When Dyson launched the Airwrap in 2018, the marketing focused on one claim: it curls hair using air, not extreme heat. The mechanism behind this was described simply as the "Coanda effect." Most coverage stopped there — a name without an explanation. This article provides the actual physics: what the Coanda effect is, why it causes hair to wrap around the barrel, and what the engineering constraints are that determine when it works and when it doesn't.

What Is the Coanda Effect?

The Coanda effect is a phenomenon in fluid dynamics first described by Romanian engineer Henri Coanda in the 1930s. It describes the tendency of a fluid jet (gas or liquid) to adhere to an adjacent curved surface rather than continuing in a straight line. The mechanism: when a high-velocity jet of fluid is directed tangentially along a curved surface, a low-pressure zone forms between the jet and the surface (via the Bernoulli principle — faster-moving fluid has lower pressure). This low-pressure zone draws the jet toward the surface. The jet then follows the curve, maintaining contact through a balance of centrifugal force (trying to continue in a straight line) and the low-pressure adhesion pulling it toward the surface.

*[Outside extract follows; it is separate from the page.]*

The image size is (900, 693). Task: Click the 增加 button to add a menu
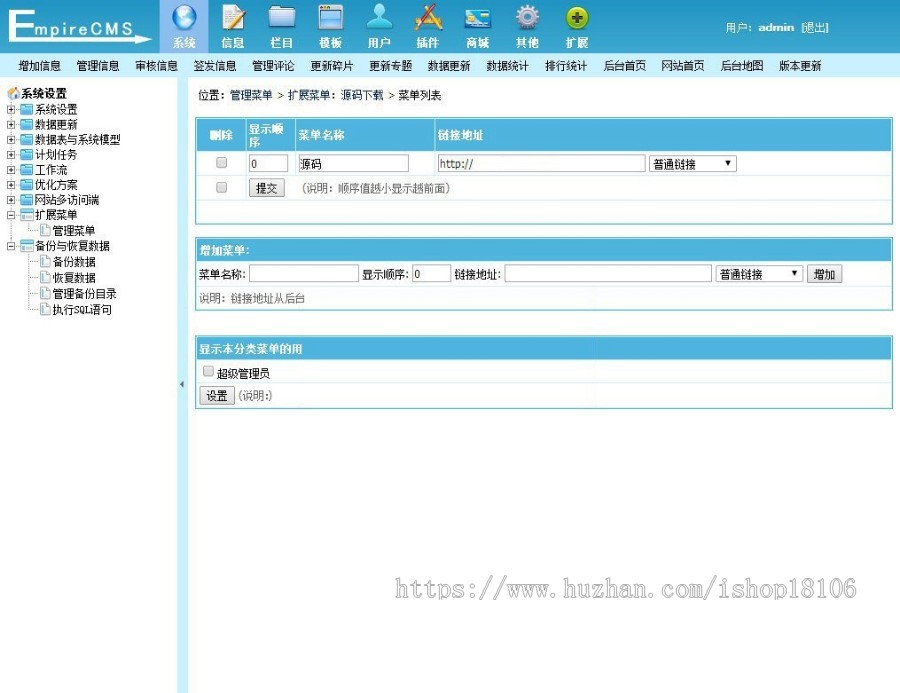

How Dyson Applies the Coanda Effect to Hair Styling

In the Airwrap, a high-velocity air jet is expelled through a thin annular gap at the base of the barrel. The air exits at high velocity (Dyson's V9 motor accelerates air to approximately 42 m/s within the handle). This high-velocity jet is directed tangentially to the barrel's curved surface. Via the Coanda effect, the jet adheres to the barrel surface and flows along it in a spiral path. As the jet spirals around the barrel, it creates a low-pressure zone between the barrel surface and the surrounding air. This low-pressure zone acts as a suction force that draws nearby objects — including individual hair strands — toward the barrel surface. Once a hair strand is drawn close enough, the spiral airflow wraps it around the barrel and holds it there during the styling cycle.

The Bernoulli Principle — The Physics Behind the Adhesion

The Bernoulli principle states that in a flowing fluid, an increase in velocity corresponds to a decrease in pressure. In the Airwrap's barrel: the high-velocity air jet creates a region of lower pressure adjacent to the barrel surface. The surrounding still air (at atmospheric pressure) pushes the jet — and anything entrained in it — toward the lower-pressure region at the barrel surface. Hair is effectively pushed onto the barrel by atmospheric pressure differential, not gripped mechanically.

Why the Barrel Diameter Determines the Curl Type

The diameter of the barrel directly determines the radius of the curl produced. A smaller barrel (e.g., 30mm diameter) produces tighter curls — the hair wraps around a smaller circumference, creating a tighter hydrogen bond pattern as it cools. A larger barrel (e.g., 40mm) produces looser waves. This relationship follows simple geometry: curl radius ≈ barrel radius. Hair that is set on a 30mm barrel, cooled, and released will spring back to approximately a 35–45mm curl radius (some elasticity returns as the hydrogen bonds partially relax after removal from the barrel).

Why Temperature Still Matters — Even at 150°C

The Coanda effect handles the mechanical curl formation — the hair is physically wrapped around the barrel by airflow, not by heat. But heat is still necessary: hydrogen bonds in the hair (which define its shape) must be temporarily broken and reformed in the new curl configuration for the style to last. This requires sufficient thermal energy. At 150°C, the Airwrap provides enough thermal energy to break and reform hydrogen bonds without reaching the disulfide bond disruption threshold (~195–200°C). The result: the style holds (hydrogen bonds reset) without the protein damage of higher temperatures (disulfide bonds remain intact).

The Limitations — When Coanda Does Not Work Well

Very Thick or Coarse Hair

Very thick or coarse hair requires more wrapping force than the low-pressure differential can reliably provide. Thick hair has higher mass and stiffness, requiring more force to wrap. The Airwrap's airflow generates sufficient force for fine to medium hair in most conditions; very thick or resistant hair may require smaller sections and more passes.

Soaking Wet Hair

The Coanda mechanism works best at 80%+ dry. Very wet hair is too heavy and slick for the low-pressure adhesion to grip and wrap consistently. This is why Dyson recommends pre-drying before using the styling barrels.

Very Short Hair (Under ~15cm)

Insufficient length to wrap around the barrel and create a defined curl. The tool still dries and smooths effectively, but the Coanda curl mechanism requires minimum length to function.

The Patent and Its Implications

Dyson filed patent US9554636B2 in 2016 describing the Coanda-effect hair styling mechanism. As aspects of this patent have narrowed or expired, competitors (notably Shark) have developed their own Coanda-style implementations. These competitors achieve similar hair-wrapping results through slightly different air slot geometry and flow paths — the physics is the same, the specific implementation differs enough to avoid infringement.